First-principles study on corrosion resistance of copper-bearing hypereutectic high chromium cast iron

Abstract

Based on the Tafel formula, Butler-Volmer equation, and first-principles calculations, the bulk model, surface model, and polarization prediction curve of the Hypereutectic High Chromium Cast Iron (HHCCI) matrix were constructed. The results show that the predicted corrosion current density (2.19×10 -5 A·cm 2 ) of the copper-bearing HHCCI matrix is lower than the measured corrosion current density of the copper-bearing HHCCI (4.41×10 -5 A·cm 2 ) under the acidic condition of pH=1. In the neutral environment of pH=7, the corrosion resistance of HHCCI is better than that of HHCCI under acidic conditions.
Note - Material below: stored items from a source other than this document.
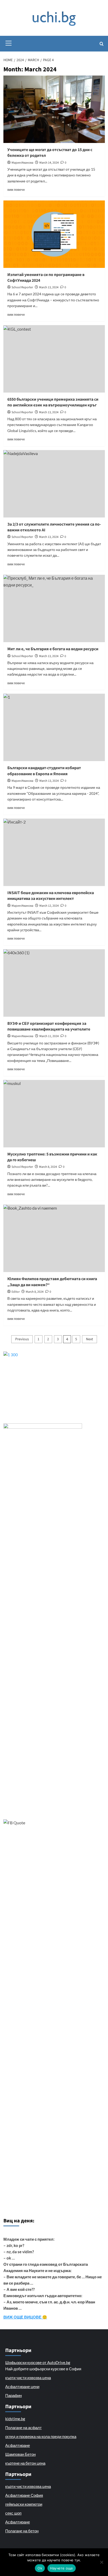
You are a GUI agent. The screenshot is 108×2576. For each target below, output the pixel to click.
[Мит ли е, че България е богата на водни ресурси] (54, 608)
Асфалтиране (17, 2445)
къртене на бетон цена (25, 2463)
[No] (101, 2562)
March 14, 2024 (49, 162)
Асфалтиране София (24, 2495)
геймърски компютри (23, 2504)
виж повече (16, 190)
The predicted corrosion current density of the copper-bearing HHCCI matrix (4.39×10 -10 A·cm 2 ) is also smaller than that of copper-free HHCCI (7.98×10 -10 A·cm 2 ), which shows that the corrosion resistance of copper-containing HHCCI matrix is better than that without copper from the perspective of first-principles calculation. Combined with the electrochemical experimental results, it can be seen that the corrosion potential (-409.76 mV) of 1.5 wt.% Cu HHCCI is significantly higher than that of 0 wt.% Cu HHCCI (-450.34 mV). The trend of the electrochemical test results is consistent with the predicted trend of the calculated polarization curve, which indicates that copper alloying can improve the corrosion resistance of HHCCI. Predicted polarization curves on γ-Fe (100) surfaces (PH=1): (a) γ-Fe (Cu-Free); (b) γ-Fe (Cu-Bearing) • Predicting corrosion resistance using equations and first-principles. • Copper improves the predicted current density of HHCCI matrix at pH=1. • Copper improves the current density of HHCCI at electrochemical experiments. • Copper alloying improves HHCCI corrosion resistance.